To prevent the importation of cases and plug all loopholes, the Hong Kong SAR Government has tightened the relevant measures, such as putting inbound travellers arriving in Hong Kong from countries outside China under closed-loop management, and requiring them to take designated transportation to the designated hotels for quarantine after testing negative. Recently, we have also decided to further tighten the testing and isolation arrangement for people such as crew members of aircraft in order to minimise the chance of virus transmission from imported cases into the community.

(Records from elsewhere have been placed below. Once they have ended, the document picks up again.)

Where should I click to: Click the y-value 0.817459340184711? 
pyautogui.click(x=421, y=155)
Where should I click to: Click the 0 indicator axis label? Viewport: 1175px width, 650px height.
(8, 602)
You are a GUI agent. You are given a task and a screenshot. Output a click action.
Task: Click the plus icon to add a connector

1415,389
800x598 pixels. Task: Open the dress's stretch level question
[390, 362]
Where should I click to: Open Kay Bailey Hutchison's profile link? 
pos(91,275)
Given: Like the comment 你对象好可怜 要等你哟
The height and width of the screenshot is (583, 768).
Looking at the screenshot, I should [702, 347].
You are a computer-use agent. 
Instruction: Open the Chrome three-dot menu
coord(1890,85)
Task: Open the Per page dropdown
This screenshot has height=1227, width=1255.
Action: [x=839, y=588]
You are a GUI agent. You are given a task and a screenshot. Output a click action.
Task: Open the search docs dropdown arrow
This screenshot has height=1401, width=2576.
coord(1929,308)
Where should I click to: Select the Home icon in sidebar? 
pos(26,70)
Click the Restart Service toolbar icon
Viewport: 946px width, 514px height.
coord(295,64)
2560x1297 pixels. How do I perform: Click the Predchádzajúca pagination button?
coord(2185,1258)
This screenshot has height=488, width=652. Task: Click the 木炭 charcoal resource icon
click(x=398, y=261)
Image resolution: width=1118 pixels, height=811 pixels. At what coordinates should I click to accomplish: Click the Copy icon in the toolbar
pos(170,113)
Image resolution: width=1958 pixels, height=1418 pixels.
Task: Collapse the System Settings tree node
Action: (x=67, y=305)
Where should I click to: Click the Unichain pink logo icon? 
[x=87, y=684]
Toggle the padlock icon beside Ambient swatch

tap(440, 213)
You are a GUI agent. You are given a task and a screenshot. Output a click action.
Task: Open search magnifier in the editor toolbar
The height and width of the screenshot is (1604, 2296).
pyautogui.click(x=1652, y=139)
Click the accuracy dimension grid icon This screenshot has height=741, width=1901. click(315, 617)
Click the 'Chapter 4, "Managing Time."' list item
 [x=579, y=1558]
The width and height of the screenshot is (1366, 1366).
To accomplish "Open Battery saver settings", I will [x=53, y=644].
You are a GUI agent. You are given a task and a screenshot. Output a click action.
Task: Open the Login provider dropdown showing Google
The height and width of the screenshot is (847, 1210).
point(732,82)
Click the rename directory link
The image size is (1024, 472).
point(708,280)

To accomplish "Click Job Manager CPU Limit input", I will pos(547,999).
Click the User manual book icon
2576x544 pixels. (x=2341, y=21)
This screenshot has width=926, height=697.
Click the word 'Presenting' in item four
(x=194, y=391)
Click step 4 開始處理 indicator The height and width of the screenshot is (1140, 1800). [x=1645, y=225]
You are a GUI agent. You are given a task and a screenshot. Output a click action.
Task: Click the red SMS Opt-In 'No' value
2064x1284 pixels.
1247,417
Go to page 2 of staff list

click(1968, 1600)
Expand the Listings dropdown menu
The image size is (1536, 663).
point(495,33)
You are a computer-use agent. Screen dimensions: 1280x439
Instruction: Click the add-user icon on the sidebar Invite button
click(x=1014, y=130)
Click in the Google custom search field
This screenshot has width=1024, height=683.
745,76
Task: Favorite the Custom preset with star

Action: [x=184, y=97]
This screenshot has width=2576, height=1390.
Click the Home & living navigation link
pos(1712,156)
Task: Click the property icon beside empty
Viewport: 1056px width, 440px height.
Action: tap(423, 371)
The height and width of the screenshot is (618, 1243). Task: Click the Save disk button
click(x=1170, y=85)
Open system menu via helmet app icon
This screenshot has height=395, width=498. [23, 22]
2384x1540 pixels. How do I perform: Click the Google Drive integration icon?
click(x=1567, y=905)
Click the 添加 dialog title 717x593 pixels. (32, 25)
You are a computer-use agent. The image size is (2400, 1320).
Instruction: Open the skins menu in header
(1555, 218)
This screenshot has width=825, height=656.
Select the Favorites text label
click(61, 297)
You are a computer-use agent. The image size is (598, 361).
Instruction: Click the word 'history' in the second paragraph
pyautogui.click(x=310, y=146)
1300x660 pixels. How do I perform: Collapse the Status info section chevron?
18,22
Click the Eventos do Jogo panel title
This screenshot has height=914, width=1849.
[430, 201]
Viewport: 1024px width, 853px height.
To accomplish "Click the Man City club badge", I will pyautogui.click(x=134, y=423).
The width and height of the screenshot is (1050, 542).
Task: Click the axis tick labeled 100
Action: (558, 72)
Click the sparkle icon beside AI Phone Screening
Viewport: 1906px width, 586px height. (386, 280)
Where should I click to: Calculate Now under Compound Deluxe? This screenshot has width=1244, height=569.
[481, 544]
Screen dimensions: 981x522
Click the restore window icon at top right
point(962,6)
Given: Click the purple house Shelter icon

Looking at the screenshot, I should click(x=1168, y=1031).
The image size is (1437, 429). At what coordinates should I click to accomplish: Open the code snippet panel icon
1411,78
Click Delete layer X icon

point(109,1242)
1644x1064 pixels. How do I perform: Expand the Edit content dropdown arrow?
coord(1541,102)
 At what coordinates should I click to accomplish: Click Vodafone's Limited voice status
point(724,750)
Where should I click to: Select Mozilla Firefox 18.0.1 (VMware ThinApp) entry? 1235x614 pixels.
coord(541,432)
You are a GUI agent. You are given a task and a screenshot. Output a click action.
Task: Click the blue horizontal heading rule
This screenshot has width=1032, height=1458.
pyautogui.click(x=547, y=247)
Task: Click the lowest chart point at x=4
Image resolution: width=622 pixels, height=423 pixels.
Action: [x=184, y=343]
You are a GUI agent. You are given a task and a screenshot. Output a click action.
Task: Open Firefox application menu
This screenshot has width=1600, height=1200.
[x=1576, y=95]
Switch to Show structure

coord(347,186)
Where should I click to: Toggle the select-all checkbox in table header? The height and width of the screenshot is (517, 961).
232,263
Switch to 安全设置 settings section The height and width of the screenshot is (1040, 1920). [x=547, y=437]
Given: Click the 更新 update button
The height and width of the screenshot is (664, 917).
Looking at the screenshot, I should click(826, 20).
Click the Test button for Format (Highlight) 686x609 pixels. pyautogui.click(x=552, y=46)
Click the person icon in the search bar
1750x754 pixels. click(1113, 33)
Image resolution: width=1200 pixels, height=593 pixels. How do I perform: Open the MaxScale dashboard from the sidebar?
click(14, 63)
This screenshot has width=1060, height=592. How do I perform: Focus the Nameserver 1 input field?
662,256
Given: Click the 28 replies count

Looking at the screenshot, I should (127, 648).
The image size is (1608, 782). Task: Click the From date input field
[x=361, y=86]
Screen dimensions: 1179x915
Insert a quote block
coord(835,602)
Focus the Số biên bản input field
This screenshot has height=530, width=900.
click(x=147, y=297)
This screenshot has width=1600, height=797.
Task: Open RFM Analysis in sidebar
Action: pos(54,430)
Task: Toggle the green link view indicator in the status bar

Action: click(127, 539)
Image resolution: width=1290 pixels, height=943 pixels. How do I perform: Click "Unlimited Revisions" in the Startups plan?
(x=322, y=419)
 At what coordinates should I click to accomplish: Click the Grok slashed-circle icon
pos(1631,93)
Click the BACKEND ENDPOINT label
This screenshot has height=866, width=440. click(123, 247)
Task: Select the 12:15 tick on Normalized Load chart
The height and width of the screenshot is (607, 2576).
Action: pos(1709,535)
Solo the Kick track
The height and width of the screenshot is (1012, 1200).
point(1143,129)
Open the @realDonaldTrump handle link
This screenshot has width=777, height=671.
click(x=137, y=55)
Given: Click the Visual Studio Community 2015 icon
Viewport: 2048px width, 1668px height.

On anti-epidemic work, there is always room for improvement. While efforts made should not be dismissed, we will accept criticism with humility and sincerity, learn from experience and look for ways to improve. Though determined and diligent in the fight against the epidemic, we have no alternative but to consider the situation in Hong Kong and the feasibility of various measures. We totally understand the hardship faced by commercial premises under mandatory closure or restricted business operations, the effect on student mental health with the lack of face-to-face classes, the worries of children for not being able to visit their parents living in residential care homes, and the disappointment of the public avoiding gatherings with families and friends. However, as we are combating an unprecedented global pandemic, we seek your endurance and ongoing concerted efforts to overcome this challenge. Let us continue the anti-epidemic work in a proactive manner and with unwavering confidence.


Chief Executive Carrie Lam issued this article titled Fighting the Epidemic for One Year Consolidating Our Experience on January 27.